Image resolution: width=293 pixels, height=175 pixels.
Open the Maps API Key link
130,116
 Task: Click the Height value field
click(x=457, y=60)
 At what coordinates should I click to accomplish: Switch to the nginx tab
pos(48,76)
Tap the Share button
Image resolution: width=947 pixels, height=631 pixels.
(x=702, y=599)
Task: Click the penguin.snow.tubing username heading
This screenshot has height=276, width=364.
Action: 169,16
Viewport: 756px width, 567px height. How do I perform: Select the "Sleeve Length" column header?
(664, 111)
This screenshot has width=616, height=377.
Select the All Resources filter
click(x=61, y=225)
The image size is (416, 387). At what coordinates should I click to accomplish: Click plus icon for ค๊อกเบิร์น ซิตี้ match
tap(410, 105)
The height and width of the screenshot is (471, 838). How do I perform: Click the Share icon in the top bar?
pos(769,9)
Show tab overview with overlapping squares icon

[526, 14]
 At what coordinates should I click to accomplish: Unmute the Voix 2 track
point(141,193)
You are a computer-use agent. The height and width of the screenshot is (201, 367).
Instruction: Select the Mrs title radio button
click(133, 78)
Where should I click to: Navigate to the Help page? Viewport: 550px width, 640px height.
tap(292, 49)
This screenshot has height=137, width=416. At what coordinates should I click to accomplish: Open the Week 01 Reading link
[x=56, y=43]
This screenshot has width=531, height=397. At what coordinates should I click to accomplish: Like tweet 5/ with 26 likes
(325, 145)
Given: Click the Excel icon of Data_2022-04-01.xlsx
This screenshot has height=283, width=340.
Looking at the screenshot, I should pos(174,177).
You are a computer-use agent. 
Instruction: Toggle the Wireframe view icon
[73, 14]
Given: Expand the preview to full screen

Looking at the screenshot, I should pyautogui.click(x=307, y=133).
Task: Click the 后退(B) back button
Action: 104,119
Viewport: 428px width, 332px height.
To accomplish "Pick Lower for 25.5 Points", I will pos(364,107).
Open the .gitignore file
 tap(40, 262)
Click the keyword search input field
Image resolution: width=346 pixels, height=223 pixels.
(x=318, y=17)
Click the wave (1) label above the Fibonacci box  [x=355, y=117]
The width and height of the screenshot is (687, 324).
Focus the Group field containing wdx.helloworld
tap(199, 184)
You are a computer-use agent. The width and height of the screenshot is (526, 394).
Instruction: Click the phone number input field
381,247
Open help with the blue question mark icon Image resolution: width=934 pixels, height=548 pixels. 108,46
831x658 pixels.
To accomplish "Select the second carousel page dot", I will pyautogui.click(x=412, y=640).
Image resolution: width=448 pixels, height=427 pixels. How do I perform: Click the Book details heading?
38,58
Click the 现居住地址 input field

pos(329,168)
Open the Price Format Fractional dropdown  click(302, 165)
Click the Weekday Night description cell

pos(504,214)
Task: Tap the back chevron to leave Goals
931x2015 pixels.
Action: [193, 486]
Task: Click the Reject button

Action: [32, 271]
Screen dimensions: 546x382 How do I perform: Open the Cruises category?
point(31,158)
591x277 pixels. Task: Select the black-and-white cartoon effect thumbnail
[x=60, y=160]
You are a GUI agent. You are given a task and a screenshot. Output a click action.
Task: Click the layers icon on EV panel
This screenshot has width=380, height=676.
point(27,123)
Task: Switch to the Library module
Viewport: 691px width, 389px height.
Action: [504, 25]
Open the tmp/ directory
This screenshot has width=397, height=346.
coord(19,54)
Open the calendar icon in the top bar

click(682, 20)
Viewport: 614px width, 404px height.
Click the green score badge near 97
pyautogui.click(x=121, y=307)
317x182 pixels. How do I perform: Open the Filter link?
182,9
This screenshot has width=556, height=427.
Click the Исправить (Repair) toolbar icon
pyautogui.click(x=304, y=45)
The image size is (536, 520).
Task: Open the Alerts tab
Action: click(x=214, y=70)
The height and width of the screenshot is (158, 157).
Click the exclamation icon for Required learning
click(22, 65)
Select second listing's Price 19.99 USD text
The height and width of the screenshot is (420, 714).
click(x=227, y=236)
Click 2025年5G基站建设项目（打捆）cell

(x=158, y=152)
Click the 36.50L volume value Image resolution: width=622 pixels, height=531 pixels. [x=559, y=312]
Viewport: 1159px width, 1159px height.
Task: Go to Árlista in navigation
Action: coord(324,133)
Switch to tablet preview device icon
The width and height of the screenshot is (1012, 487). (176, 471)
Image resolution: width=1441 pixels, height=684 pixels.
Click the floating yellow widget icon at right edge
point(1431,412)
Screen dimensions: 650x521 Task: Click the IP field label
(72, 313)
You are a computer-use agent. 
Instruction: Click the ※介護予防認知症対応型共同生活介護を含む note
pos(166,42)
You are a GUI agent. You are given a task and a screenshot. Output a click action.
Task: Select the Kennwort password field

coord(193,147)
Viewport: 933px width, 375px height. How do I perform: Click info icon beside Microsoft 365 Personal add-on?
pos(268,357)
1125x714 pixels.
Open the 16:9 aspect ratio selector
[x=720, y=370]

::::

PROBLEM DETAILS
Please scale the entries starting at the line that contains "Click the Weekday Night description cell" and ending at the line that contains "[x=60, y=160]". Rewrite every line in that span, requests included and unchanged, but multiply each coordinate in the answers by 1.35 and round it to a whole number, with halves rounding up.

RIGHT ANSWER
Click the Weekday Night description cell

pos(680,289)
Task: Tap the back chevron to leave Goals
931x2015 pixels.
Action: [261, 656]
Task: Click the Reject button

Action: [43, 366]
Screen dimensions: 546x382 How do I perform: Open the Cruises category?
point(42,213)
591x277 pixels. Task: Select the black-and-white cartoon effect thumbnail
[x=81, y=216]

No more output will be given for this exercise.